Quote exactly and only this range of lines in the data below: the line that holds "Kerti bútor (54, 1706)" to the line that holds "Adatvédelmi irányelvek (414, 2348)", both included.

(Task input begins)

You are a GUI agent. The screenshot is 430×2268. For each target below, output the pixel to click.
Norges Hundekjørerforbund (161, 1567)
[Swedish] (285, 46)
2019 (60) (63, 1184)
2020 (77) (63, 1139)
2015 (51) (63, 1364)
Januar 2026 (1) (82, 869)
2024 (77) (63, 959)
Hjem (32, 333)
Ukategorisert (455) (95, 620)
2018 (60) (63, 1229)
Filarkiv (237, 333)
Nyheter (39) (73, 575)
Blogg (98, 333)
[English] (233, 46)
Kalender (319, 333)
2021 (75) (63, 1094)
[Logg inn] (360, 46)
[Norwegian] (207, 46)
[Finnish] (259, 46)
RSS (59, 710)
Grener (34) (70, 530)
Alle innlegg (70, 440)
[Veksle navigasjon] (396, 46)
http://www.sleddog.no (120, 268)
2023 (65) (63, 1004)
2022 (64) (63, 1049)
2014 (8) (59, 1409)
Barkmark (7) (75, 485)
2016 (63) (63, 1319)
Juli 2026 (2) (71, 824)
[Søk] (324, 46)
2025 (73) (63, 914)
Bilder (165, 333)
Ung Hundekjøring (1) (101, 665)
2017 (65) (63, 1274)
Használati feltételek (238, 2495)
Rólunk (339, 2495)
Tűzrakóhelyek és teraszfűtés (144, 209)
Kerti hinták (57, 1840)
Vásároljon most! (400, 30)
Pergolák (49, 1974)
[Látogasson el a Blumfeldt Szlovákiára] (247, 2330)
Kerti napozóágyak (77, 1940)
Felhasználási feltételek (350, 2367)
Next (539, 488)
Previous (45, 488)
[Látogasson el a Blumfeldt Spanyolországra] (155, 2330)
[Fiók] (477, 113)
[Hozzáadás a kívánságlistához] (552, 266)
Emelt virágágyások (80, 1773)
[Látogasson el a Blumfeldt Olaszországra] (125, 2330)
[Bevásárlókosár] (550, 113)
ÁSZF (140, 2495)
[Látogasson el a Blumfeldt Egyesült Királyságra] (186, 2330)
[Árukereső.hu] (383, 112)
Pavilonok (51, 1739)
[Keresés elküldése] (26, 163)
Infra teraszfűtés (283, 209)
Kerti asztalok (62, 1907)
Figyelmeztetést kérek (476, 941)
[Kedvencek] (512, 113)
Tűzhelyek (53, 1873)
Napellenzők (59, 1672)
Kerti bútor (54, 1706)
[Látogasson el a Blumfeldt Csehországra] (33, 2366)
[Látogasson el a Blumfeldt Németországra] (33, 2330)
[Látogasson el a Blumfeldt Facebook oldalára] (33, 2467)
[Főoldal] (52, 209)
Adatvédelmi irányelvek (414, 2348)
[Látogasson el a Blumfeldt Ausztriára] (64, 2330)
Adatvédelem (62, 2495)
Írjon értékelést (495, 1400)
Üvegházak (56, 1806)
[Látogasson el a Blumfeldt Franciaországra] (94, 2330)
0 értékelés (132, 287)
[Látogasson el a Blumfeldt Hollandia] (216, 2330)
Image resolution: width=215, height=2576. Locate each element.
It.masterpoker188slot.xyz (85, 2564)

(Task input ends)

**Written solution**
Kerti bútor (54, 1706)
[Látogasson el a Blumfeldt Csehországra] (33, 2366)
[Látogasson el a Blumfeldt Németországra] (33, 2330)
[Látogasson el a Blumfeldt Facebook oldalára] (33, 2467)
[Főoldal] (52, 209)
Adatvédelmi irányelvek (414, 2348)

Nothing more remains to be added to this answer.